Recognising and responding to partner abuse: challenging the key facts
I appreciate Dr Fanslow’s editorial response1 to my Viewpoint entitled ‘Recognising and responding to partner abuse: challenging the key facts’ (N Z Med J. 2004 Sep 24). However she appears to have misunderstood some of my concerns. I completely agree that women are more likely to be physically and sexually assaulted by their partners and suffer significant injury than men. However considerable evidence indicates that women and men engage in physical abuse (such as slapping, hitting, or throwing objects) at about equal frequency, and the degree to which men and women verbally or psychologically abuse each other is unknown. While such non-physical abuse may well have serious health implications, this is a difficult area for a GP to assess and manage. Where relationship problems are detected before violence is entrenched, the use of a community-based communication and conflict resolution course for couples may be beneficial.2
Certainly, as GPs, we are well used to asking our patients about topics with which they may feel uncomfortable, and I agree that we should make sensitive enquiries whenever we have concerns that a patient may be suffering from abuse by another person. However I do not believe that current evidence supports us routinely asking all female patients aged over 15 years patients annually about partner abuse (as advocated by the Ministry of Health publication in question3). This is not because ‘some women feel uncomfortable with disclosing abuse’; it is because many women are not experiencing partner abuse and it is neither necessary nor appropriate to ask them about this possibility every year.
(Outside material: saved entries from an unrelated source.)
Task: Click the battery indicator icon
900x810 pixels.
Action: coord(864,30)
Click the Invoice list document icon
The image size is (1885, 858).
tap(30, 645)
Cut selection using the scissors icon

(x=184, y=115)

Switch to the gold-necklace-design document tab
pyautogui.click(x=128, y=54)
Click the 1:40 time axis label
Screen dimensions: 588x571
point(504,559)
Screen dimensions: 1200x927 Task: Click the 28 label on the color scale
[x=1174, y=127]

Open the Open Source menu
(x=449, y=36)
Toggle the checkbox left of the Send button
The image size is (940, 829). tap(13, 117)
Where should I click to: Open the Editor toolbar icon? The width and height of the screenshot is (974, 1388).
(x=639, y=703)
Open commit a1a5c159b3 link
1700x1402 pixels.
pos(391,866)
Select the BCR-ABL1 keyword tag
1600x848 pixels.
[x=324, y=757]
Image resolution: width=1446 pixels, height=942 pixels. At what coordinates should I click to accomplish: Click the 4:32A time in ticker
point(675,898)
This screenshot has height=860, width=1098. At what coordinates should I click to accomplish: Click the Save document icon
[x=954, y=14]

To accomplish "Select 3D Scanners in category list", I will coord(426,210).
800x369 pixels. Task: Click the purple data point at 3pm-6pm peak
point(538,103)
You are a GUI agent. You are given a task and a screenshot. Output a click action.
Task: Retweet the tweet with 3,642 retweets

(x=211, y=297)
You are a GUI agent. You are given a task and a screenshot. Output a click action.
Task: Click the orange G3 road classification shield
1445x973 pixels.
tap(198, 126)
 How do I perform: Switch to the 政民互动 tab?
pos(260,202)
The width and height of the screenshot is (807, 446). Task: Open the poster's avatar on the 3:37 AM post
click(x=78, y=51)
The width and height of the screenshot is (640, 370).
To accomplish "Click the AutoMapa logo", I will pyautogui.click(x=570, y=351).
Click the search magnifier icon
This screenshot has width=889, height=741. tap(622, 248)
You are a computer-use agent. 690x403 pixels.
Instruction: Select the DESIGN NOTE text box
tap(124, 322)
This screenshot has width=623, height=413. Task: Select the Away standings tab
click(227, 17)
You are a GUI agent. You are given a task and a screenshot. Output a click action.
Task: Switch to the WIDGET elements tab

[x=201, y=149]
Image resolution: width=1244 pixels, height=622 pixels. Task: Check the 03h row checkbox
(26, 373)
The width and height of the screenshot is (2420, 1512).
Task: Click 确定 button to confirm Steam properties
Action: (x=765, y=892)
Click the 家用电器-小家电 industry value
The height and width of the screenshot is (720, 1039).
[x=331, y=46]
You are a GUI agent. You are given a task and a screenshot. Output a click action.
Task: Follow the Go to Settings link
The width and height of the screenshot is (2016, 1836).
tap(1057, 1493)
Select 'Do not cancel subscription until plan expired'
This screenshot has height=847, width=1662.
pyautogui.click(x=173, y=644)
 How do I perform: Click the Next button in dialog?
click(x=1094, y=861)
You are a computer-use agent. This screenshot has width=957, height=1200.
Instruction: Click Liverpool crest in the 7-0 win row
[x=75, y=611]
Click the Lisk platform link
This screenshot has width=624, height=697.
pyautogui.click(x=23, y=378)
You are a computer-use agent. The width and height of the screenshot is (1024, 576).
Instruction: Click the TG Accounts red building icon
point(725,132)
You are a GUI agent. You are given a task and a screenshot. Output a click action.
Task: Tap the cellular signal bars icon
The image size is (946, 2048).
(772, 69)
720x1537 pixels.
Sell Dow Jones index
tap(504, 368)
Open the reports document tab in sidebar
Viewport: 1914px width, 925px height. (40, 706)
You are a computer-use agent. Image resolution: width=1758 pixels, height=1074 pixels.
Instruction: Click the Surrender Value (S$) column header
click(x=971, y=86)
Dr Fanslow says it is likely that the Snively report4 under-estimates economic costs of partner abuse. However the Snively figures quoted in the Ministry of Health paper used a 14% lifetime prevalence (one in seven women and one in seven children) suffering from some form of family abuse (301,700 people) and then assumed that this was the number of adult women suffering abuse annually. According to the formulae and assumptions used, this included over 37,000 women needing treatment for dental injuries that year, whereas the actual number was less than 2000. All the costs included (such as GP and A & E visits, hospitalisations) are likely to be subject to a similar (18-fold) inflation.
Finally, while clearly there is an important overlap between child and partner abuse, the Edleson review article of 35 studies5 finding that the co-occurrence ranges from 6.5% to 97%, with diverse populations mostly of battered women or abused children not epidemiological samples, is not accurate evidence of the statement that ‘the co-occurrence of partner abuse with child abuse is 30–60%’.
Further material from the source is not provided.